◆ **Set exercise**
Rewrite the listing below, substituting "px" for every "pixels" and changing nothing else.

[Data records]

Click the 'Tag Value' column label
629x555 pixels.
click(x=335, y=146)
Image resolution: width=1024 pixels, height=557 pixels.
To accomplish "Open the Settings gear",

◆ **Written answer**
Click the 'Tag Value' column label
629x555 px.
click(x=335, y=146)
Image resolution: width=1024 px, height=557 px.
To accomplish "Open the Settings gear",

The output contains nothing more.